TASK INSTRUCTIONS :: Reproduce, unaltered, the line with "The height and width of the screenshot is (427, 640)." along with every line that follows it in the records, up to the last.

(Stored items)

__________

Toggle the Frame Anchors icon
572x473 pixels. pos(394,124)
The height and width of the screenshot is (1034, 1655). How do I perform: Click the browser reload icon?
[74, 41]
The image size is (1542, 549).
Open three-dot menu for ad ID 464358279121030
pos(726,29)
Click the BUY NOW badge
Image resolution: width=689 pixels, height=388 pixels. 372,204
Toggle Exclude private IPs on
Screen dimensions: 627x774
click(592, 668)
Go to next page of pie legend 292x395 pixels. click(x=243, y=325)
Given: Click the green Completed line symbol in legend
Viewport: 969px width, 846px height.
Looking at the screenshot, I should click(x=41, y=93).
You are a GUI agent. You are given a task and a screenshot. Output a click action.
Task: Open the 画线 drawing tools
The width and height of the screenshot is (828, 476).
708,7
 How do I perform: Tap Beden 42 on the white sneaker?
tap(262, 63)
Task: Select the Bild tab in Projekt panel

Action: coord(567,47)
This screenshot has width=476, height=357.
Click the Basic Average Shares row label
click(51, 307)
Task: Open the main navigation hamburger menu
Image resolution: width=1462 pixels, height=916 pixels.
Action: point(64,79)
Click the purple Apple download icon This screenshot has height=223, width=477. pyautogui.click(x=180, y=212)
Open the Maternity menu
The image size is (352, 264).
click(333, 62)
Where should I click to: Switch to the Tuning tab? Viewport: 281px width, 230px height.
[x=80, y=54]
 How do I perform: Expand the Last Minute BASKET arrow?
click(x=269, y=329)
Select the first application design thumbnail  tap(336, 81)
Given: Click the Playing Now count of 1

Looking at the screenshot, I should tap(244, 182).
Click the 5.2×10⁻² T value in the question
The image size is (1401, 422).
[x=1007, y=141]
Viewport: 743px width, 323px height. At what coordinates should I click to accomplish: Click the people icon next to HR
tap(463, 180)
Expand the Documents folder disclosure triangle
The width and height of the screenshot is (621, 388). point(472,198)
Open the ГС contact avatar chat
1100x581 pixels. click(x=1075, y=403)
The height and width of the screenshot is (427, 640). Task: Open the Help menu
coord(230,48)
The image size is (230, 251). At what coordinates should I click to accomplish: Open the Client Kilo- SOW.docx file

__________

ANSWER SECTION ::
The height and width of the screenshot is (427, 640). Task: Open the Help menu
coord(230,48)
The image size is (230, 251). At what coordinates should I click to accomplish: Open the Client Kilo- SOW.docx file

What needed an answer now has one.